Page extract START

Also, I kind of think the kid's a super snooper and already knows exactly what he's getting. He's been a little too "on" in a lot of his statements. If that's the case, he may in fact be a sociopath in the making.

*Update* E LOVED the age inappropriate skateboard, looked for the other gift for about 2 seconds, then moved on. I worried about that WAY too long. Overall, Christmas was a success. Even got to give the "It's the thought that counts" talk. Merry Christmas everyone! Pictures soon...

Monday, December 14, 2009

Bug update




We had THE ultrasound today, and Bug looks good. Two ventricles, four heart chambers, the right number of appendages, and lacking another certain "appendage." I am so excited to have some back-up around this place! C is already calling her "Baby Girl." E, on the other hand, is not so sure about this whole sister thing. As soon as I can get some good scans of the ultrasound I'll post them, so that you can all say "Awww," although if you ask me they all sort of look like a Halloween mask or a topographic map of the moon.

Page extract END
Data extracts START

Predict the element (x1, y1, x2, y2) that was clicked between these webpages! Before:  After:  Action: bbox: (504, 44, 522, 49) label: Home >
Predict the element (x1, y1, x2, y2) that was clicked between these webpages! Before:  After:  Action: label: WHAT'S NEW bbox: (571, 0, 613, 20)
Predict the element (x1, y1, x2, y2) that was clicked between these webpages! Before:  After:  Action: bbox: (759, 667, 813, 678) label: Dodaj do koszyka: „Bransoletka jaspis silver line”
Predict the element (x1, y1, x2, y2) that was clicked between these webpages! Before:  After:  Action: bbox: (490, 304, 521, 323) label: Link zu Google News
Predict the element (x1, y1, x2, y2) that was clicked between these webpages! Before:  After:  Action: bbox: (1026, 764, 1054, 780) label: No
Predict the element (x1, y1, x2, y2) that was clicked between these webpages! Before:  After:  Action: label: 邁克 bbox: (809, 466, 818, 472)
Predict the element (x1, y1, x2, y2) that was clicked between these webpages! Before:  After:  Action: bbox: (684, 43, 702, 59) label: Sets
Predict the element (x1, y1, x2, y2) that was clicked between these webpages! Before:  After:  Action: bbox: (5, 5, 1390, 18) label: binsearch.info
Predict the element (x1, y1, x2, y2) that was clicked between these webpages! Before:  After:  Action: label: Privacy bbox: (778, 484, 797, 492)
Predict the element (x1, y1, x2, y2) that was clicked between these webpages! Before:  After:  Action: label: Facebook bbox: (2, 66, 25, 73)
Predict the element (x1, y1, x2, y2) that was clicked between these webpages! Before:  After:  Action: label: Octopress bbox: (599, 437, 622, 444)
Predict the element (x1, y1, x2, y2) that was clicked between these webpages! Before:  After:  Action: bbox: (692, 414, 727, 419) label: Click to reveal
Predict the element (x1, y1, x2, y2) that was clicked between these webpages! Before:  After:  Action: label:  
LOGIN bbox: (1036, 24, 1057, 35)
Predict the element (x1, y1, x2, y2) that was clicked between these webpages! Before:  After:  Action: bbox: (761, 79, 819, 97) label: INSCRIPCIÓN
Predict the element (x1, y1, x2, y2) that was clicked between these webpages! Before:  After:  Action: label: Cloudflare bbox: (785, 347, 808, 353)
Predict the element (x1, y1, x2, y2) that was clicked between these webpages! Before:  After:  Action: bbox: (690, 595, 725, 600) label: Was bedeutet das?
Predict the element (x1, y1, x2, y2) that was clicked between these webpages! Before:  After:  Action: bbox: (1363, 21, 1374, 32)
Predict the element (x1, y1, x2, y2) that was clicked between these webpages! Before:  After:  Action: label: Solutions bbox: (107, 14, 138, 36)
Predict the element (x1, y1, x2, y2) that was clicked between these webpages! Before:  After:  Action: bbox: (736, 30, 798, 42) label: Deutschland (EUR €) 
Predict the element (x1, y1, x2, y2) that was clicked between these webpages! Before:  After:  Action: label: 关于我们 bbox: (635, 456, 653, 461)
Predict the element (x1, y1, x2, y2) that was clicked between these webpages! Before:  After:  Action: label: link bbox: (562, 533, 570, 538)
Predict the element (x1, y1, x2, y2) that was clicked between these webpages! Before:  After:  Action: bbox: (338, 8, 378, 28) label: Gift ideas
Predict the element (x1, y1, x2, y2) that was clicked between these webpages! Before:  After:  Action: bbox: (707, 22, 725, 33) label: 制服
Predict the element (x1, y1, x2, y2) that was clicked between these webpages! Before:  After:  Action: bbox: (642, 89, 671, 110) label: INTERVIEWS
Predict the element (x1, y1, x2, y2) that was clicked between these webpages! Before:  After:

Data extracts END

• _Tasks to carry out_:
1) Which words of more than one letter does the blog post write entirely in capital letters?
2) In the blog post, switch "sociopath" to "mastermind" and write out the passage starting at "Also, I kind" and ending at "in the making.".
3) How would you say the blog post's sentence "Overall, Christmas was a success." in Spanish?
The dataset records have nothing to do with the tasks on this page.

• _Results by task_:
1) LOVED, WAY, THE

2)
Also, I kind of think the kid's a super snooper and already knows exactly what he's getting. He's been a little too "on" in a lot of his statements. If that's the case, he may in fact be a mastermind in the making.

3) En general, la Navidad fue un éxito.